Each fall, Mass Humanities brings a stellar group of scholars, journalists, and public officials together for a series of public conversations examining fundamental aspects of our democratic culture. Past symposia have focused on the Presidency, the Voting Rights Act of 1965, the Supreme Court, the role of the media in our democracy, military and civic culture in America and the Internet and democracy, economic inequality, and racial conciliation.

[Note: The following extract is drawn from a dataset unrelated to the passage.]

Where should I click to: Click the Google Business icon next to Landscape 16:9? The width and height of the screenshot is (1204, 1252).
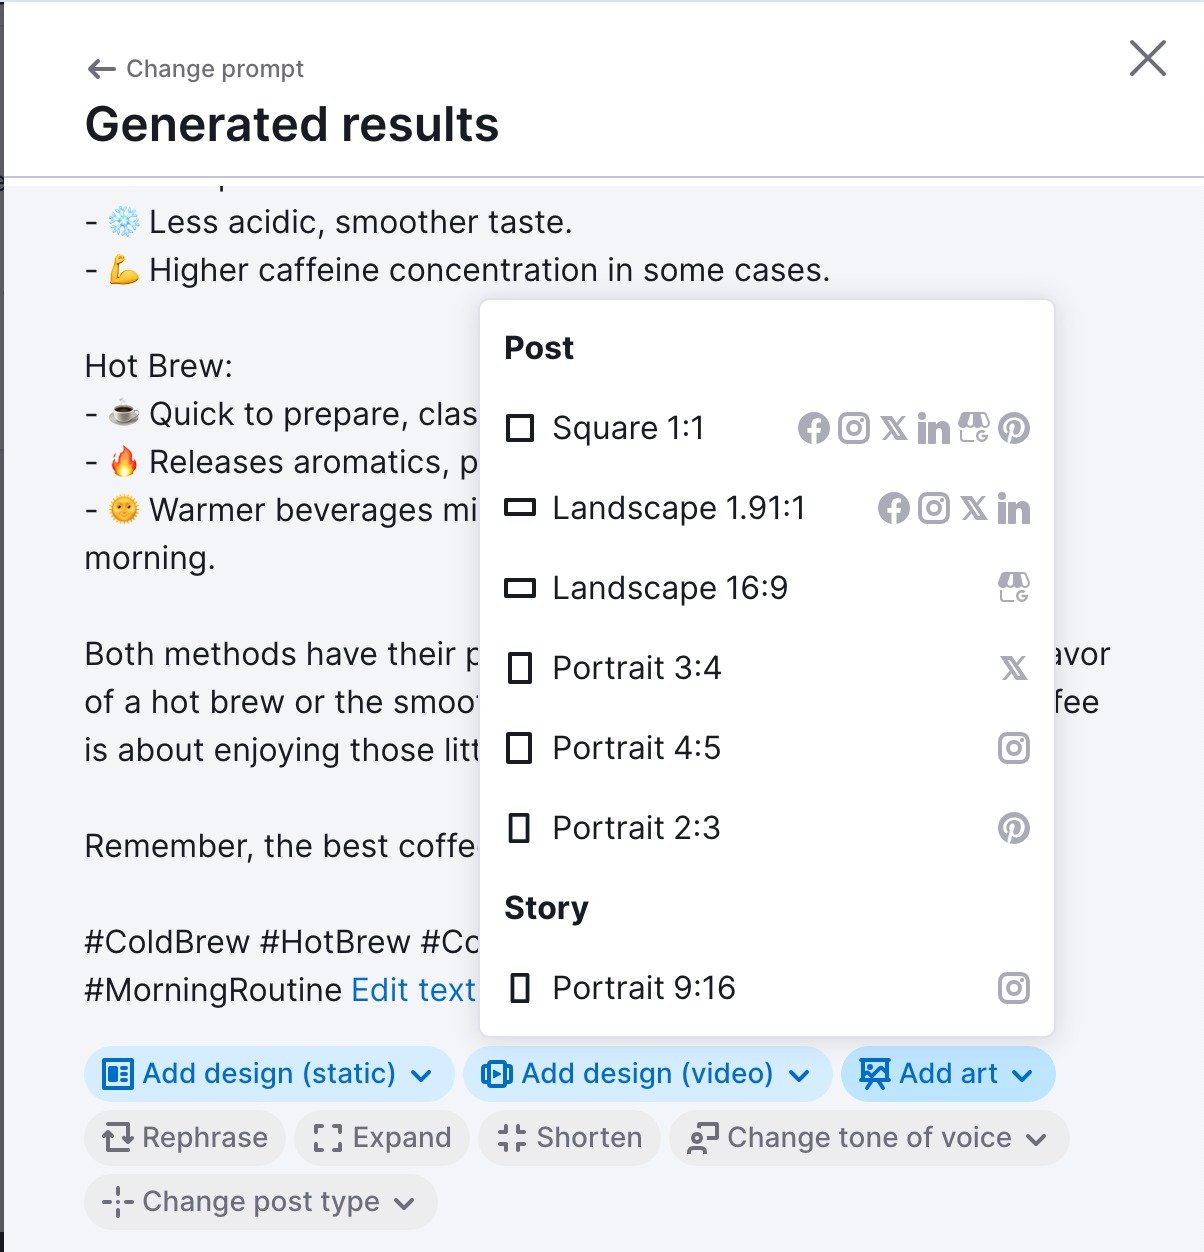[x=1015, y=587]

What’s New About Fake News?
2:30 – 4:30 PM
Sunday, October 15, 2017
Rabb Auditorium, Boston Public Library, 700 Boylston Street, BostonREGISTER
So-called fake news is not a new phenomenon. It’s been around since the beginning of the Republic. And yet there is something different and more insidious going on when we have officials in the highest reaches of our government attempting to delegitimize the mainstream media by labeling stories that run counter to their preferred narratives as “fake news.” Yet there is fake news. Lots of it. Conspiracy theories abound like weeds in the garden and persist despite repeated debunking. What does this tell about ourselves and what are the implications for our democracy?
Jelani Cobb, staff writer for The New Yorker, historian, and professor, Columbia School of Journalism.
Charles Ferguson, political scientist (MIT), Academy Award-winning documentary filmmaker, and producer – No End In Sight and Inside Job (tentative)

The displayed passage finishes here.